Maafkan aku, Bu. Aku gagal jadi anak yang baik. Aku gagal membahagiakan Ibu. Aku bukan anak Ibu yang bisa dibanggakan. Aku cuma jadi aib dan beban keluarga. Aku minta maaf, Bu, meskipun aku tahu permintaan maaf sebanyak apapun tidak akan pernah cukup untuk menghapus dosaku ini. Aku pun ikhlas kalau Ibu tidak mau memaafkanku atau mungkin tidak mau menganggapku sebagai anak Ibu lagi. Mungkin pertemuan kita yang lalu adalah pertemuan kita yang terakhir, Bu. Jangan cari aku lagi, ya, Bu. Jangan rindukan suaraku lagi. Aku akan pergi. Pergi sejauh-jauhnya dan nggak akan pernah kembali. Tapi Ibu tenang saja… karena malam ini anakmu akan berada di tempat yang jauh lebih baik. Tempat yang tenang dan damai, Bu. Tidak ada rasa sakit lagi. Tidak ada rasa kecewa. Tidak ada aib dan beban hidup. Semua akan jadi ringan seperti kapas. Suatu hari nanti, kita bisa berkumpul lagi. Itu pasti. Aku sangat yakin. Di kehidupan yang akan datang, aku berjanji akan jadi anak yang lebih baik dan berbakti, Bu. Aku tidak akan mengecewakan Bapak supaya Bapak bisa bangga punya anak sepertiku. Oh ya, Ibu jaga diri baik-baik, ya, Bu? Janji, kan? Sekarang aku pergi dulu, Bu. Sampai jumpa di kehidupan yang lain.

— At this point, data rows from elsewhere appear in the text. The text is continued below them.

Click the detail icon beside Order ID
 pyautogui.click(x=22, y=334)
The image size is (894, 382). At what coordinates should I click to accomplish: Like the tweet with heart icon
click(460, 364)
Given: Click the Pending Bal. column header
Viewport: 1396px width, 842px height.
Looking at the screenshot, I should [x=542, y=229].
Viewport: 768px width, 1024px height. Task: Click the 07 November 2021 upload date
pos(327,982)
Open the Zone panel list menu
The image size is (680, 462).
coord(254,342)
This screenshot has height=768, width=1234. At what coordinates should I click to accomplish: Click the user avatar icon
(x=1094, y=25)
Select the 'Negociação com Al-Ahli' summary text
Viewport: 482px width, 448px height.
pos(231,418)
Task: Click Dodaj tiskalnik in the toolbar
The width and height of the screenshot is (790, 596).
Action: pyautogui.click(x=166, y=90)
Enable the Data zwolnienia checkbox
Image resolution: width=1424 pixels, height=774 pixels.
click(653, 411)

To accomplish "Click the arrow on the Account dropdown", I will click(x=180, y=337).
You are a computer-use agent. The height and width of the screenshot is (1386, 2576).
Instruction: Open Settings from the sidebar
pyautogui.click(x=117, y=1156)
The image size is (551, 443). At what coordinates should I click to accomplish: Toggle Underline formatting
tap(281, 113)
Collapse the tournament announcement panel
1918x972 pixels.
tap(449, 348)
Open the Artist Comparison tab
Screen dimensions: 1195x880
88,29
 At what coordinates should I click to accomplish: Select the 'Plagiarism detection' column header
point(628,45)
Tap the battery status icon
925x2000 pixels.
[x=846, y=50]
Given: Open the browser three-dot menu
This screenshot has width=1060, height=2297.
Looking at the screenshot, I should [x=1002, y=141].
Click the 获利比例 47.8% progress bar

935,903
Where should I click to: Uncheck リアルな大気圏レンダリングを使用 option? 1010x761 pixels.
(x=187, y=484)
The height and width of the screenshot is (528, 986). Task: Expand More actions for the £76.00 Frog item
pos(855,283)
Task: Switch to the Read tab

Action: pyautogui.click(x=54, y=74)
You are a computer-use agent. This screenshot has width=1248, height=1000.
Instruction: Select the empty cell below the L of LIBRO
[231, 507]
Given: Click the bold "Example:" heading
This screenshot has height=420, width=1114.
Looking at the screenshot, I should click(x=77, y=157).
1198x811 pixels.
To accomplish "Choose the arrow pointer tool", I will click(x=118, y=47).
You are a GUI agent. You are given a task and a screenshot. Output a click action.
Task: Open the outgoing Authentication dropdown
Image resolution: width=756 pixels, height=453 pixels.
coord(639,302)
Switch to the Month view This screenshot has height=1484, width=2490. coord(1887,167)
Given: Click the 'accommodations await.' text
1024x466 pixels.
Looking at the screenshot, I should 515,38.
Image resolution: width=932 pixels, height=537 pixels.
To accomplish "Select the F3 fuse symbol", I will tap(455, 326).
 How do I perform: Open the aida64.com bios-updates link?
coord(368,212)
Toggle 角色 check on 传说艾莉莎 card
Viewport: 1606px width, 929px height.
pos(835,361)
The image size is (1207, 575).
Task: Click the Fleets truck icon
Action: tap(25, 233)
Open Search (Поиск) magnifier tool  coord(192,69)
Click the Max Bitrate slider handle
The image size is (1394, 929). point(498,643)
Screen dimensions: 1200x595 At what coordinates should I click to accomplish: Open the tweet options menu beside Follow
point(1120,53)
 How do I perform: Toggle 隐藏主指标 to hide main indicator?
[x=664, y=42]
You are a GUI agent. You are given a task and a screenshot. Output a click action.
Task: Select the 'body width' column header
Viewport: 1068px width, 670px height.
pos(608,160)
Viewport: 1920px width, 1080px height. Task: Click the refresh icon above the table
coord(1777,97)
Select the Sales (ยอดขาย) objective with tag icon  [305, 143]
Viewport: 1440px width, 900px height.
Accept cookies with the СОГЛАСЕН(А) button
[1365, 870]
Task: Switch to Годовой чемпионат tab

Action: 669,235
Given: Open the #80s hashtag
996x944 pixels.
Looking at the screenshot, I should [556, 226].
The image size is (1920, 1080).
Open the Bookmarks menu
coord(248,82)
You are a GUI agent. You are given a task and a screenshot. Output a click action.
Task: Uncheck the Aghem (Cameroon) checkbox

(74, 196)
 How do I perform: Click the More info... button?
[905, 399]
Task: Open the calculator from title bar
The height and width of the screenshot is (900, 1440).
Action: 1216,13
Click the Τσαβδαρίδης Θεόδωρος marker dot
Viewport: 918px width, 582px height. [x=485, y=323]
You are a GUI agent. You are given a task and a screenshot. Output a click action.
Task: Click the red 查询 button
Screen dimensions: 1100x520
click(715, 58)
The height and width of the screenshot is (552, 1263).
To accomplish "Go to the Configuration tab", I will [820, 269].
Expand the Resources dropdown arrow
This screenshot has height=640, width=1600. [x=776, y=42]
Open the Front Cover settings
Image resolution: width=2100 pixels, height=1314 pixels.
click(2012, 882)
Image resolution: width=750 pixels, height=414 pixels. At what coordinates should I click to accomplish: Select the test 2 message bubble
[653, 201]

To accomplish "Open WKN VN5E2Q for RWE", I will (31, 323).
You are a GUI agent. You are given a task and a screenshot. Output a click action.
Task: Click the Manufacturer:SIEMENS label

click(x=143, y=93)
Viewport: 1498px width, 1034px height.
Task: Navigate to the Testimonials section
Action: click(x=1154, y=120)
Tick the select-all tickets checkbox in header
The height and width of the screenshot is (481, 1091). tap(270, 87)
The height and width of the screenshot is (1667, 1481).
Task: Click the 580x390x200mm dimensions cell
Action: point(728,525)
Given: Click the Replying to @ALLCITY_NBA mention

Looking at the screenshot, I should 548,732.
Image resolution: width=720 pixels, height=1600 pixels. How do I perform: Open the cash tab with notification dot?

Cukup satu kali sentuh dan pesan Whatsappku terkirim ke nomor Ibu. Ponselku langsung kumatikan. Tidak kuhiraukan lagi telepon dan pesan-pesan singkat dari Mitha yang terus masuk seolah tanpa henti. Aku sudah tidak peduli lagi. Sudah kupikirkan matang-matang soal ini. Sekarang tidak ada lagi kata ragu. Aku sudah siap. Lebih dari siap. Tidak semua cerita harus berakhir bahagia. Tapi aku tidak mau ceritaku berakhir lebih tragis lagi. Sebelum cerita hidupku semakin tragis, aku memilih mengambil alih untuk mengemudikan nahkoda hidupku. Ini adalah jalan yang kupilih meskipun jalan ini dihindari kebanyakan orang. Terlepas dari apapun itu, ini adalah yang terbaik sebelum semua menjadi semakin kacau dan berantakan. Akan jauh lebih baik jika aku pergi.
Inilah saat yang kutunggu-tunggu sejak dulu. Sejak saat itu… Di saat-saat seperti ini, kenangan-kenangan itu muncul lagi, bahkan sangat nyata seperti aku sedang menonton tayangan ulang kehidupanku melalui layar bioskop. Nyata. Setiap langkah dan keputusan yang aku ambil… Membawa dan menuntunku ke sini, ke sebuah akhir yang tragis dan nahas kata banyak orang. Mereka hanya tidak tahu kalau ini bukanlah akhir yang sebenarnya. Ini adalah sebuah permulaan kehidupan yang baru. Ringan seperti kapas! Ini adalah sebuah pembebasan dari perbudakan yang aku alami, dari semua rasa kecewa dan sakit hati yang harus kupikul selama ini.